The problem
First find the line with "Where should I click to: Open", then reproduce it and all following lines of the data to the end, exactly and with no pictures, adding nothing.

Supplied entries
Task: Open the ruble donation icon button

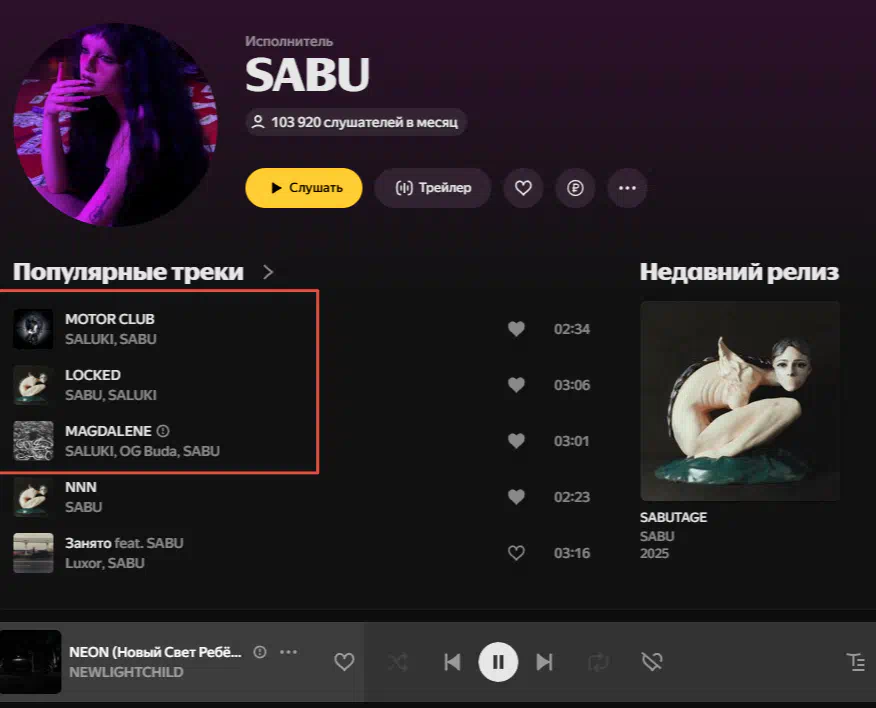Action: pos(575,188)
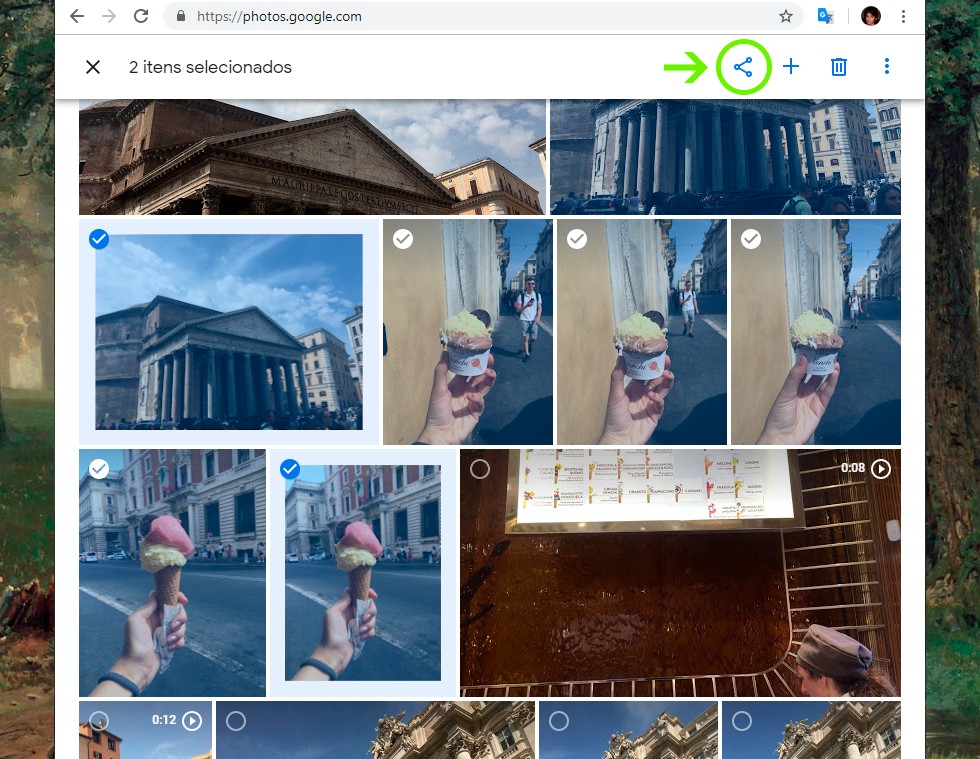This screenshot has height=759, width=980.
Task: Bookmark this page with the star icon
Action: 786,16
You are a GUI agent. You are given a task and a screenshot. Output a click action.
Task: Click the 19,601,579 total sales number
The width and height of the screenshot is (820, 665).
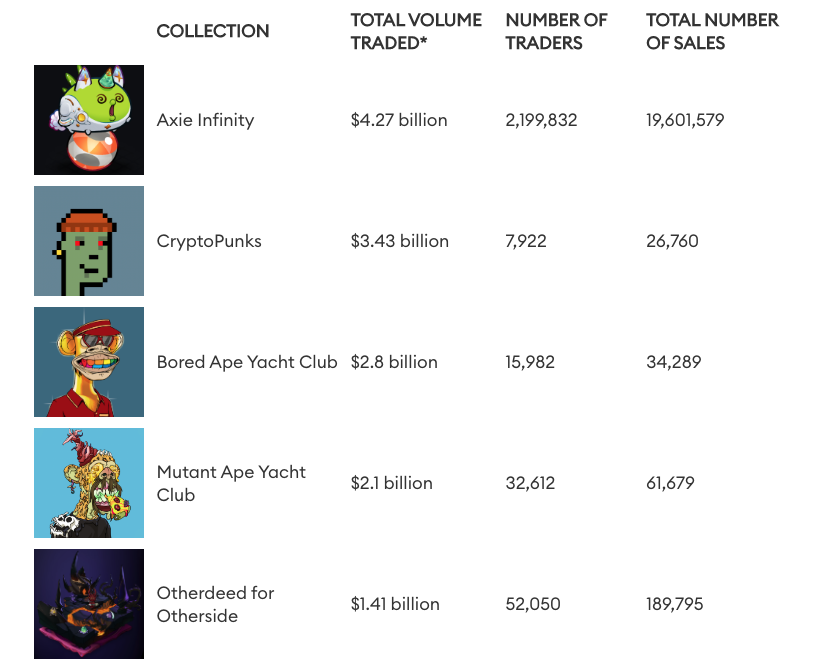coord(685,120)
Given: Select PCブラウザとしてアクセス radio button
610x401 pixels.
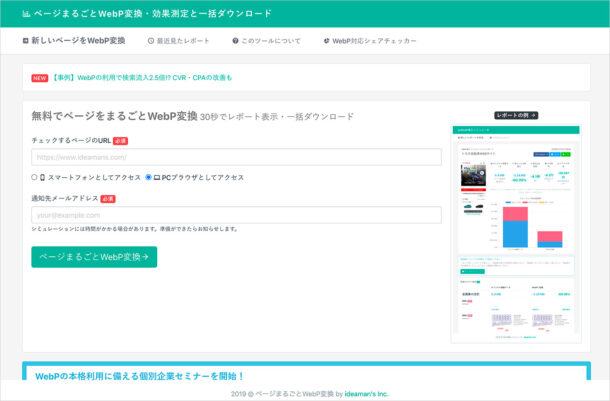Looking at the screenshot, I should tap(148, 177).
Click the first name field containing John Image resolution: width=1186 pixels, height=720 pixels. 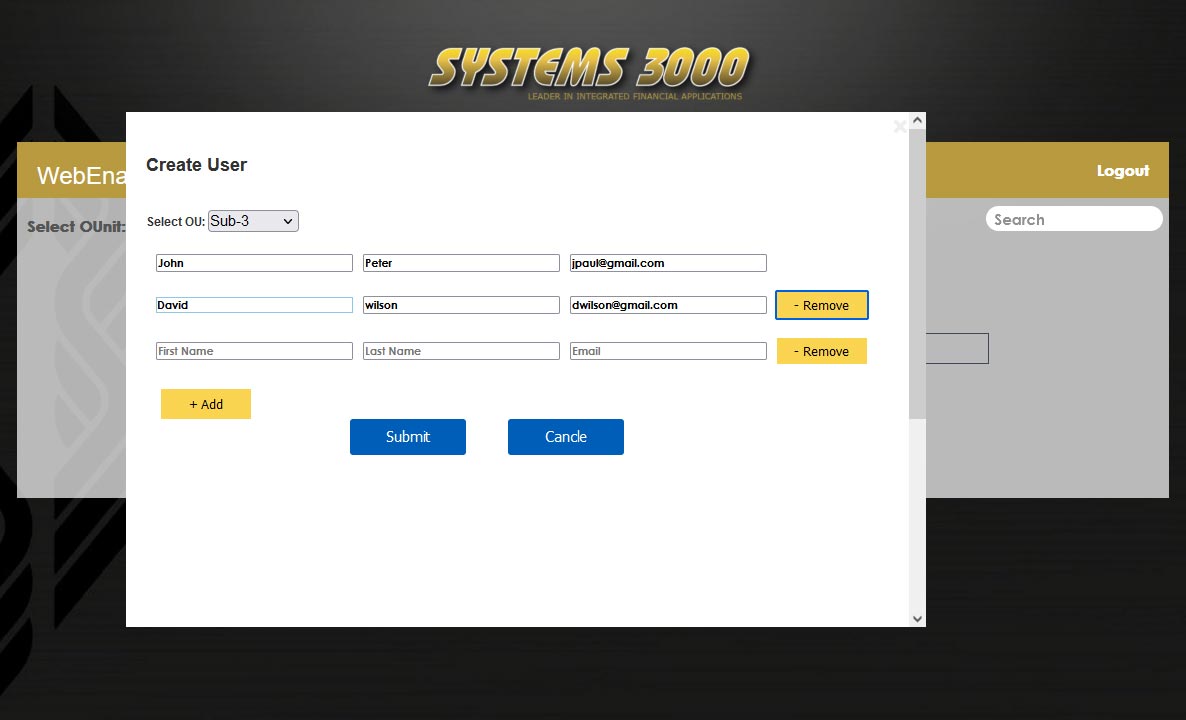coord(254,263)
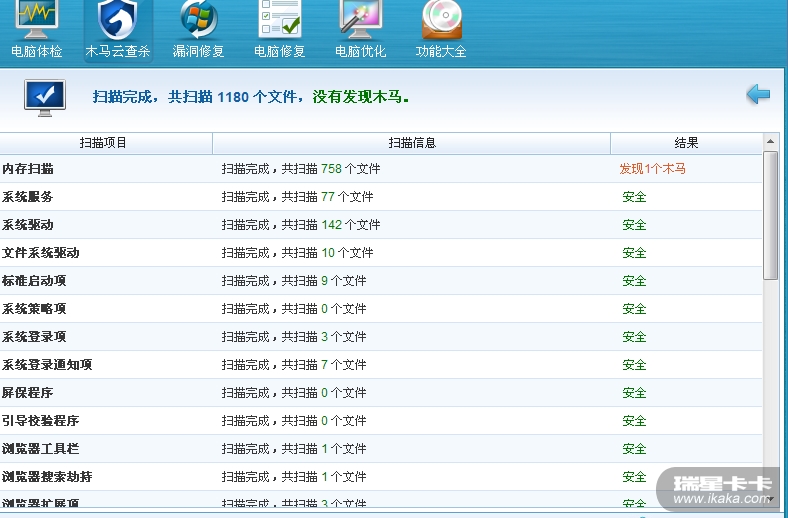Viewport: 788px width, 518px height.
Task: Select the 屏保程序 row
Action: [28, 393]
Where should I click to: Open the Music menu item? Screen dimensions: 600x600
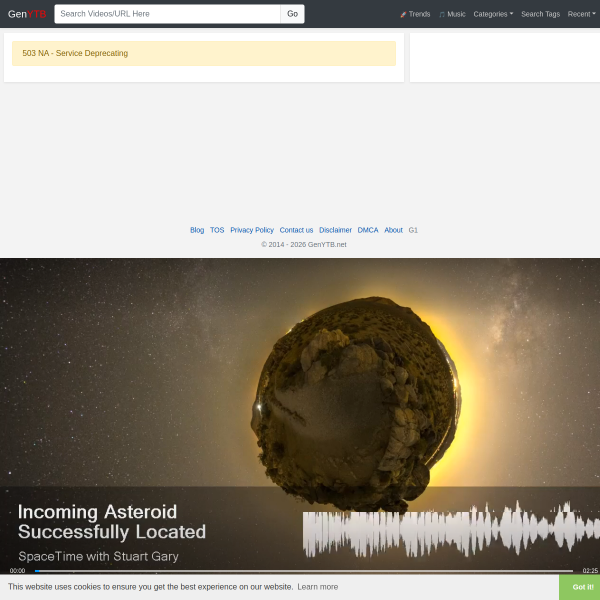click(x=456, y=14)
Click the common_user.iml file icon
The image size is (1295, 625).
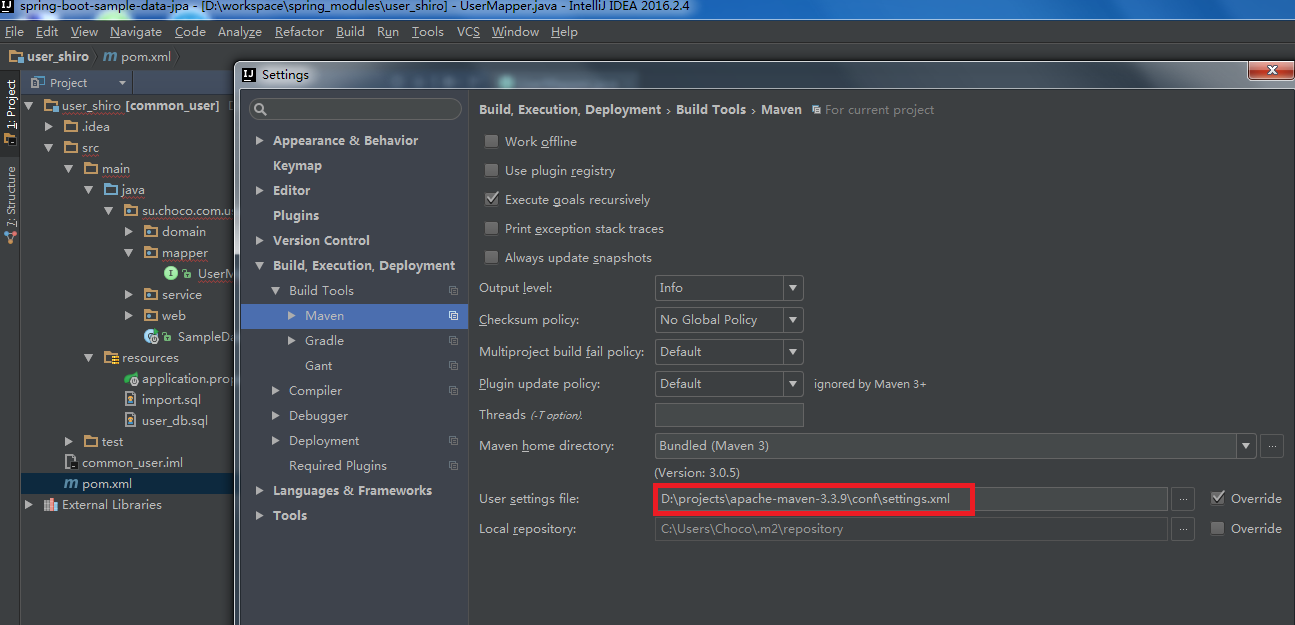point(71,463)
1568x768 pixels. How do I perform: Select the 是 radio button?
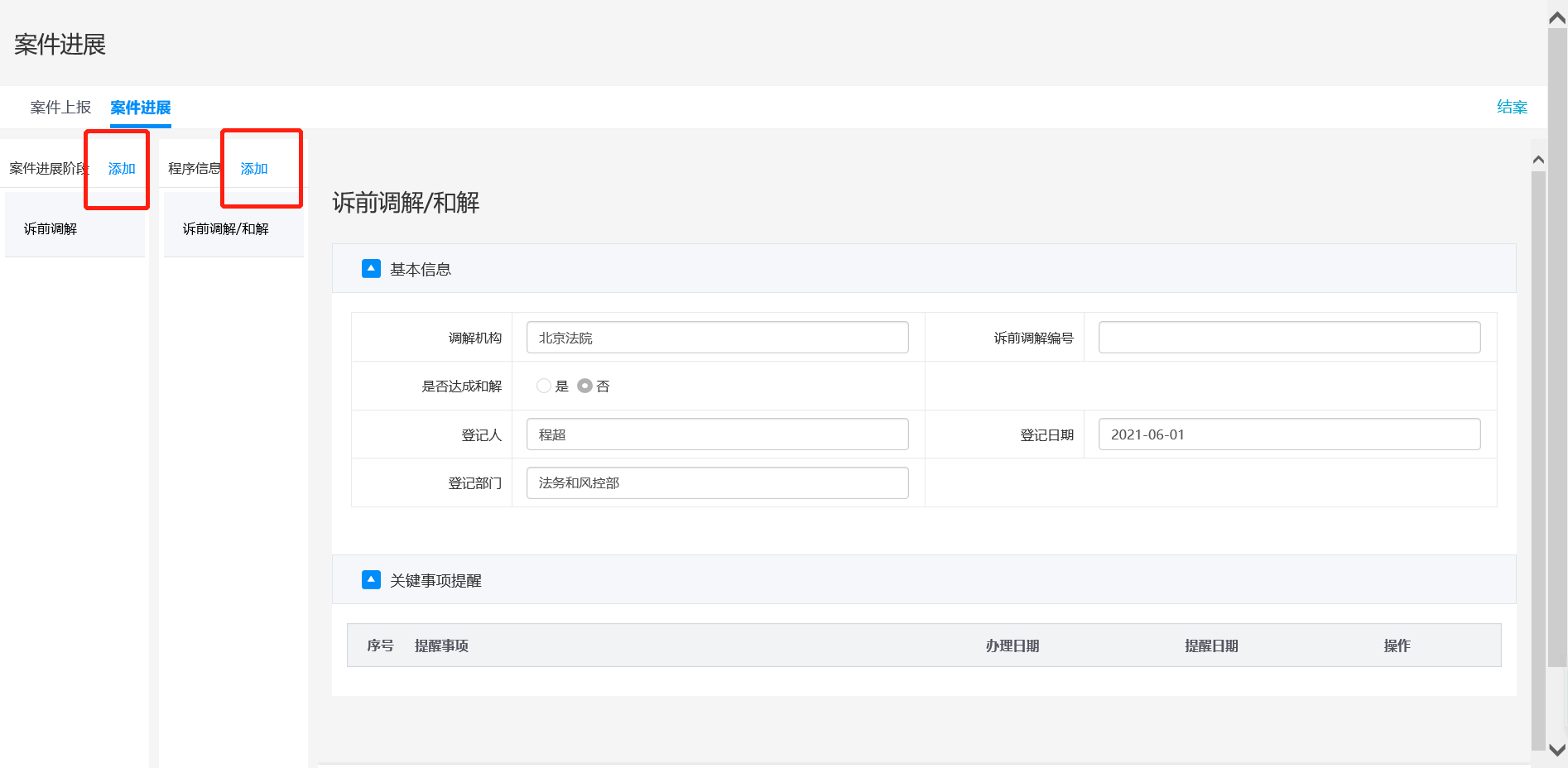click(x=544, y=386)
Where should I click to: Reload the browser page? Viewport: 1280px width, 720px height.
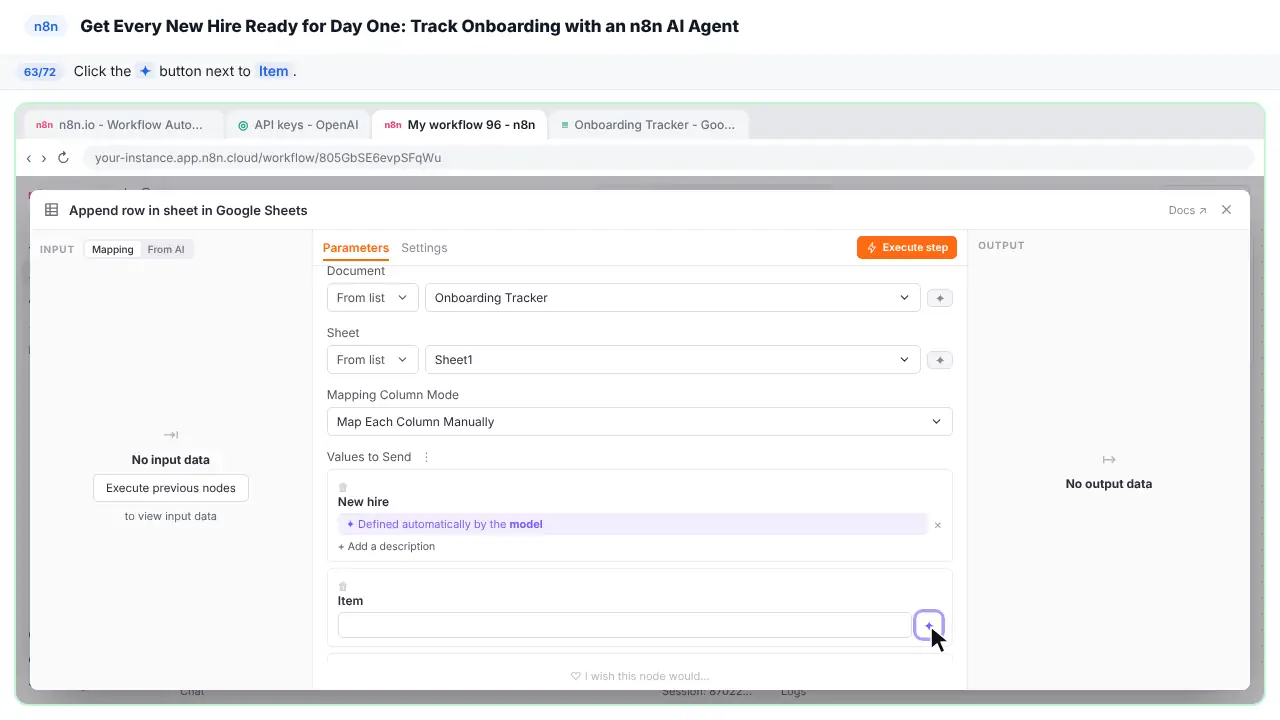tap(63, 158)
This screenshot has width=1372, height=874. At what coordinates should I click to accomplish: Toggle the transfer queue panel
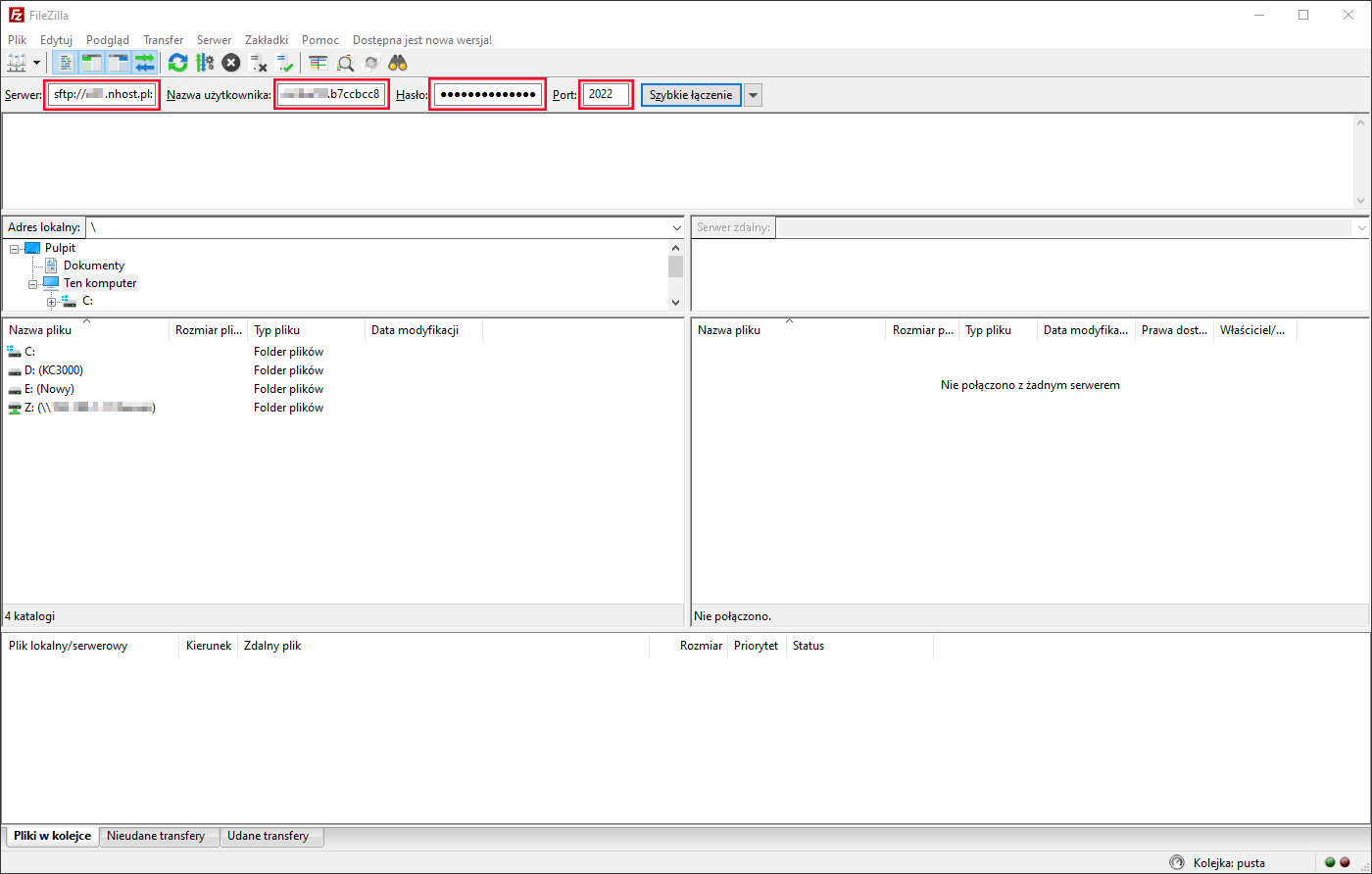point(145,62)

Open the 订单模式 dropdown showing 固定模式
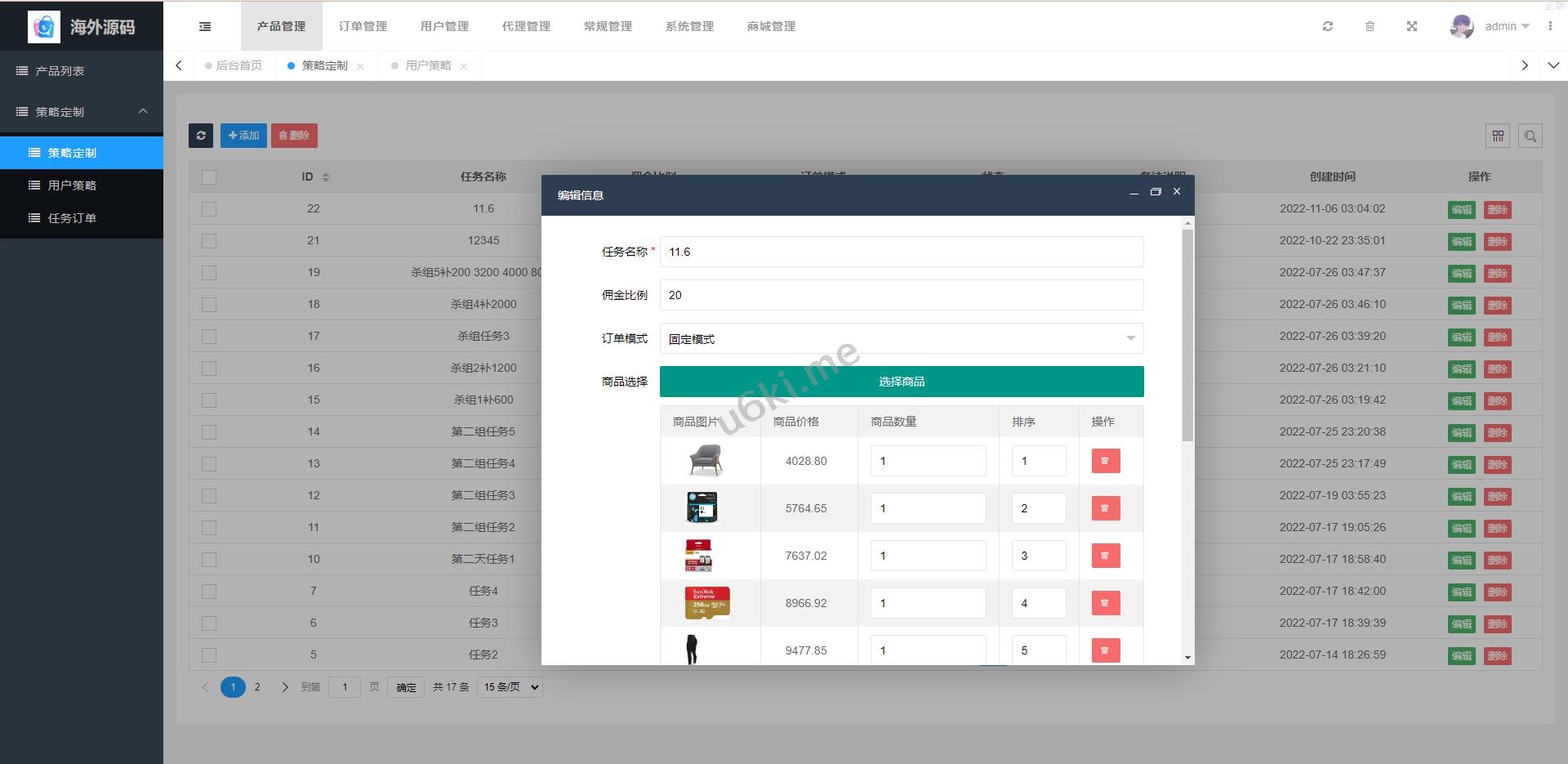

Answer space
Where should I click to: Open the Music menu item? Screen dimensions: 600x600
click(x=456, y=14)
Click the common_user.iml file icon
The image size is (1295, 625).
point(71,463)
1568x768 pixels. How do I perform: Select the 是 radio button?
click(x=544, y=386)
Where should I click to: Reload the browser page? Viewport: 1280px width, 720px height.
tap(63, 158)
This screenshot has width=1372, height=874. At what coordinates should I click to accomplish: Toggle the transfer queue panel
point(145,62)

Open the 订单模式 dropdown showing 固定模式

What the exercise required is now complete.